U.S.-China relations have got much worse in the last week. Today’s news is China’s closure of the U.S. consulate in Chengdu in retaliation for the U.S. shutdown of the P.R.C.’s Houston consulate.

illustration depicting the breakdown of u.s.-china diplomatic relations as represented by the consulates in houston and chengdu being shut down and classified documents being burned
Illustration for SupChina by Derek Zheng

The U.S. consulate in Chengdu, the capital of Sichuan Province, opened in 1985. Today, it closed at 10 a.m. local time after the Chinese government’s “withdrawal of consent for operation,” according to the U.S. State Department. “Relevant Chinese authorities then entered through the front entrance and took over the premises,” according to a Chinese state media report, which also quotes a Chinese diplomat that “the “U.S. side is responsible for all of this.”
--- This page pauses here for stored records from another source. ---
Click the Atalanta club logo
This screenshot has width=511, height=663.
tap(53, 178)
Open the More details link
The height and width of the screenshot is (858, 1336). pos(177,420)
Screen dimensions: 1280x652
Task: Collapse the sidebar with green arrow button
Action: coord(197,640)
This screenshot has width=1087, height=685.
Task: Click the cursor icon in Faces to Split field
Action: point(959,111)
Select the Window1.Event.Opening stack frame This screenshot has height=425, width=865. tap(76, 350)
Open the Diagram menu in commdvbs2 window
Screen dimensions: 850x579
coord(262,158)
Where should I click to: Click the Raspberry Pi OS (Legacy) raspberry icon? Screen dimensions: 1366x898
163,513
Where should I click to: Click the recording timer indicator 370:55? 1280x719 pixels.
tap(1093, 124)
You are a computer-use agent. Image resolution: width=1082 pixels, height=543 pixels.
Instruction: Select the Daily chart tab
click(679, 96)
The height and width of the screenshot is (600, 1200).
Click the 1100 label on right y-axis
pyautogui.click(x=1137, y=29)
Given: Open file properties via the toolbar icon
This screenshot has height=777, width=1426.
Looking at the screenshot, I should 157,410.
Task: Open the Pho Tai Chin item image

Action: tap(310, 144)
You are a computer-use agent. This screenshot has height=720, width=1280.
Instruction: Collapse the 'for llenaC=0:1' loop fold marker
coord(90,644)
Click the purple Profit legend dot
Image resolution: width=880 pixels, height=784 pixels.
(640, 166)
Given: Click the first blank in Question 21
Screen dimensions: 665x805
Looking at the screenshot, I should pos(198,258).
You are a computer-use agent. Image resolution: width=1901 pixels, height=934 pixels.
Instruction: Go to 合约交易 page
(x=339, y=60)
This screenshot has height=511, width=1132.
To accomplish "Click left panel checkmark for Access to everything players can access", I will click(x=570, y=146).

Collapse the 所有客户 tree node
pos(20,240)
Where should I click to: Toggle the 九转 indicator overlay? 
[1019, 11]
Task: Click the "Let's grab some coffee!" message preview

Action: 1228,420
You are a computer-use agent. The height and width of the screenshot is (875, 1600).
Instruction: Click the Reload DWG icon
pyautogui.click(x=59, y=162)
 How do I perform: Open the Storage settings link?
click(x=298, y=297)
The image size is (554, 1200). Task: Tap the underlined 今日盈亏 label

The Chinese government took over the building in retaliation for the U.S. closing China’s consulate in Houston, Texas, last week. U.S. diplomats were given “72 hours to vacate, the same amount of time China was given to leave its Houston mission,” which was shut last week Friday. The consulate’s Twitter account featured a maudlin video captioned (in Chinese): “Today, we bid farewell to the U.S. Consulate in Chengdu. We will miss you forever.”

Chinese police kept American journalists and TV crews at some distance from the building but allowed residents to crowd “the streets around the consulate, taking photos and waving Chinese flags.” The government’s decision to shutter the consulate seems to have the approval of many Chengdu locals and tens of millions of internet users.

The consulate closure is the latest downturn in U.S.-China relations. The Trump administration appears to be accelerating its campaign of aggressive moves against China in a number of spheres: U.S. Secretary of State Mike Pompeo last week gave a speech that explicitly talked of a “new cold war” with China and said his department’s policy on Beijing was to “distrust and verify.”

Other recent actions include the U.S. sanctioning Chinese officials and companies over policies in Hong Kong and Xinjiang, cutting off Chinese companies’ access to American technology, and challenging Beijing’s claims in the South China Sea.

And just in over the weekend: No more Fulbright scholars in China. The U.S. has confirmed “the suspension of its Fulbright programme in mainland China and Hong Kong, after President Donald Trump pulled the plug on the fellowship earlier this month.”